Dominique de Menil of Houston, an oil heiress, human rights champion, and art patron, died at the age of 89. De Menil amassed one of the world's largest private art collections and opened it to the public in a cutting edge museum in the Montrose district of Houston. In 1986, she joined with former President Jimmy Carter to form the Carter-Menil Human Rights Foundation. A resident of Houston since 1941, she and her husband John heavily influenced the development of the local art community.

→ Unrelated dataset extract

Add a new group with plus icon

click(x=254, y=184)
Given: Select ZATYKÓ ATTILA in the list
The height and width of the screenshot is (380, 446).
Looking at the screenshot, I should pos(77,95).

The news that struck day trippers to the bottom of their carnivorous stomachs was the news that Kreuz Market in Lockhart was being split. The Central Texas landmark has been serving no-frills smoked meat at the same location since 1900. The Schmidt family has owned the business since 1948, but in 1984 the business was divided between the sons, who own the restaurant, and their sister, who owns the building. She wants to double the rent. The brothers say they'll move instead. No one knows what effect this will have on the barbecue joint that some meat lovers have declared the best in the nation. The current lease is up on August 31, 1999, and won't be extended past August 31, 2004.
(Thanks to Ann Kelton, editor of the Texas Travel Log, for documenting the events in the Texas travel industry during the year.)